- #1

TeethWhitener

Science Advisor

Gold Member

- 1,987

- 1,421

Let ##Q## and ##R## be compact, and ##Q \times R = S##. From the product topology, any open set of ##S## has to have the form ##S_{AB} = Q_A \times R_B## (where ##Q_A## and ##R_B## are open in their respective topologies), so any open cover of ##S## can be written

$$\bigcup_{(i,j) \in I \times J} S_{ij} =\bigcup_{(i,j) \in I \times J} (Q_i \times R_j)$$

where ##I## and ##J## are possibly infinite.

Now we show that ##\bigcup_i Q_i## covers ##Q## and ##\bigcup_j R_j## covers ##R## if and only if ##\bigcup_{i,j} (Q_i \times R_j)## covers ##S##.

1) "Only if" direction: Let ##\bigcup_i Q_i## cover ##Q## and ##\bigcup_j R_j## cover ##R##. Then

$$\bigcup_i Q_i \times \bigcup_j R_j = \bigcup_{(i,j)} (Q_i \times R_j)$$

since the Cartesian product distributes across unions. I claim this set covers ##S##. Assume it doesn't. Then ##\exists (q,r) \in S## such that ##(q,r) \notin \bigcup_{(i,j)} (Q_i \times R_j)##; in other words, ##q \notin \bigcup_i Q_i ## or ##r \notin \bigcup_j R_j ##. But this can't happen because ##\bigcup_i Q_i## and ##\bigcup_j R_j ## cover ##Q## and ##R## respectively.

Therefore, if ##\bigcup_i Q_i## covers ##Q## and ##\bigcup_j R_j## covers ##R##, then ##\bigcup_{(i,j)} (Q_i \times R_j)## covers ##S##.

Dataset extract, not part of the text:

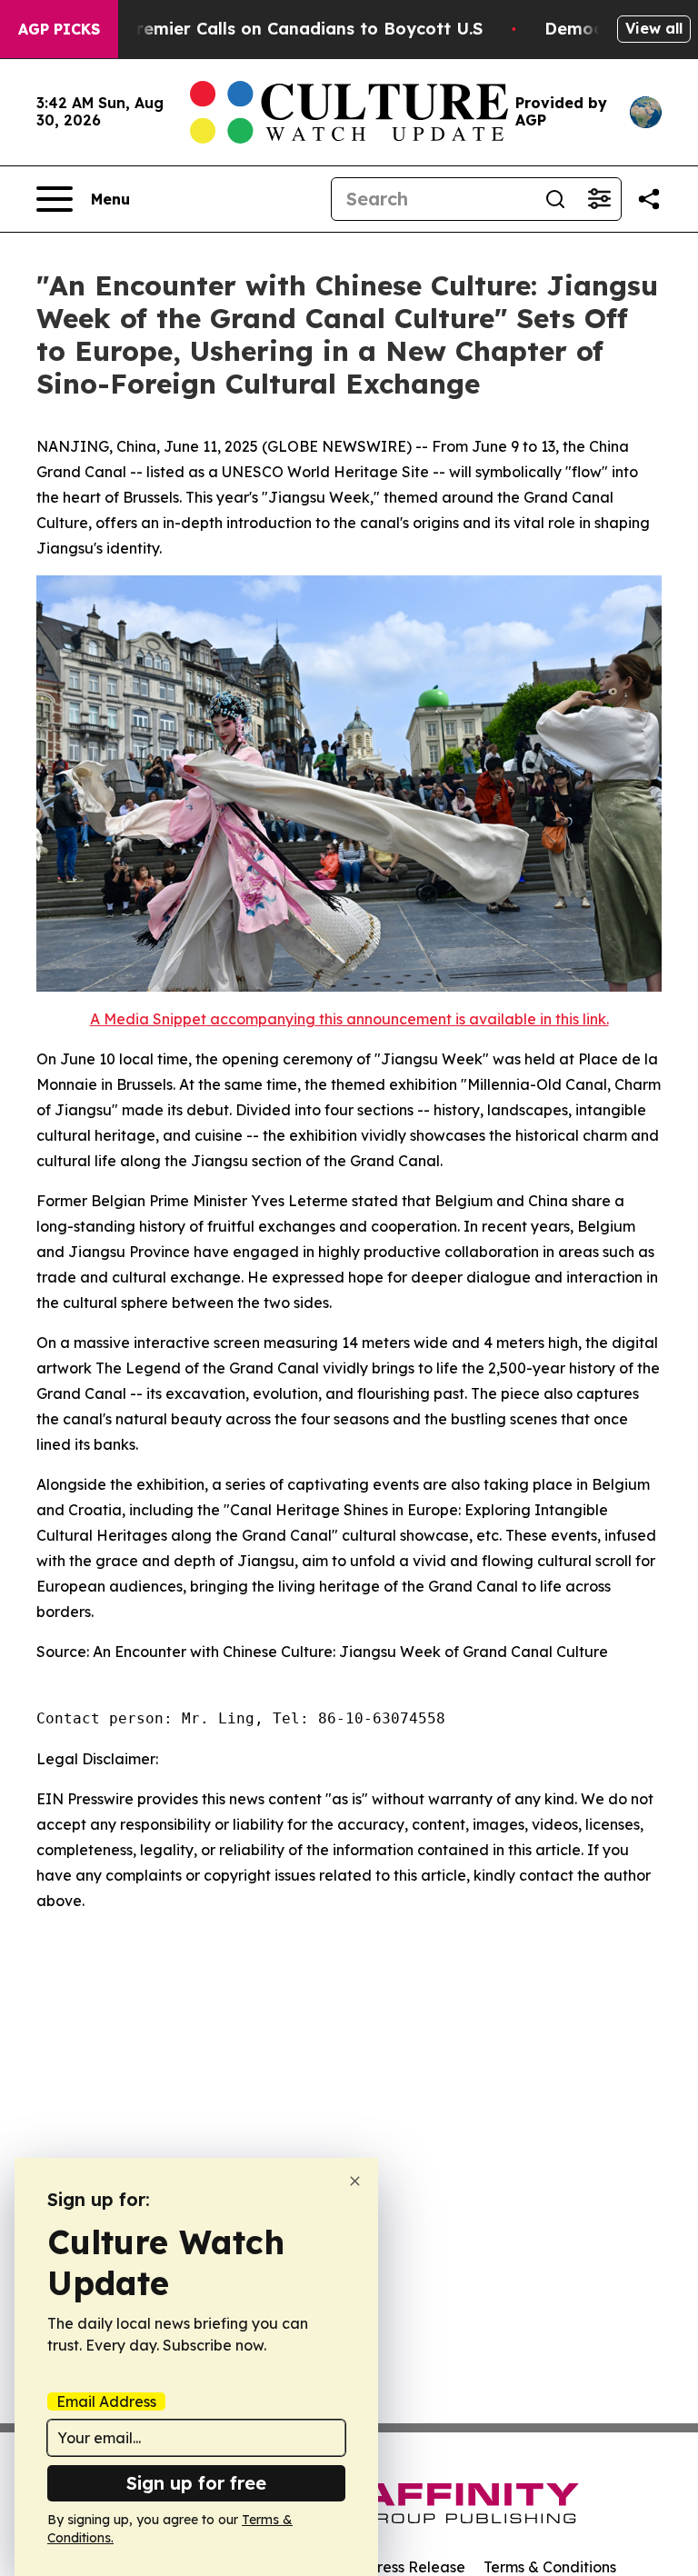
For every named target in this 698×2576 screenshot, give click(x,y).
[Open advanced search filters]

2) "If" direction (I prove the contrapositive): Suppose ##\bigcup_j R_j## does not cover ##R##. Then ##\exists r \in R## such that ##r \notin \bigcup_j R_j##. This means that ##\exists (q,r) \in S## such that ##(q,r) \notin \bigcup_i Q_i \times \bigcup_j R_j = \bigcup_{(i,j)} (Q_i \times R_j)##. So ##\bigcup_i Q_i \times \bigcup_j R_j = \bigcup_{(i,j)} (Q_i \times R_j)## doesn't cover ##S##.

Since ##Q## and ##R## are compact, there exist finite subcovers of ##\bigcup_i Q_i## and ##\bigcup_j R_j## (call them ##\bigcup_A Q_A## and ##\bigcup_B R_B##). We've just proven that the open covers of ##S## are precisely the Cartesian product of covers of ##Q## and ##R##. So for any cover of ##S## (given by ##\bigcup_{(i,j)} (Q_i \times R_j)##), there exists a finite subcover given by ##\bigcup_{(A,B)} (Q_A \times R_B)##. Therefore, ##S## is compact.

Is this a valid proof?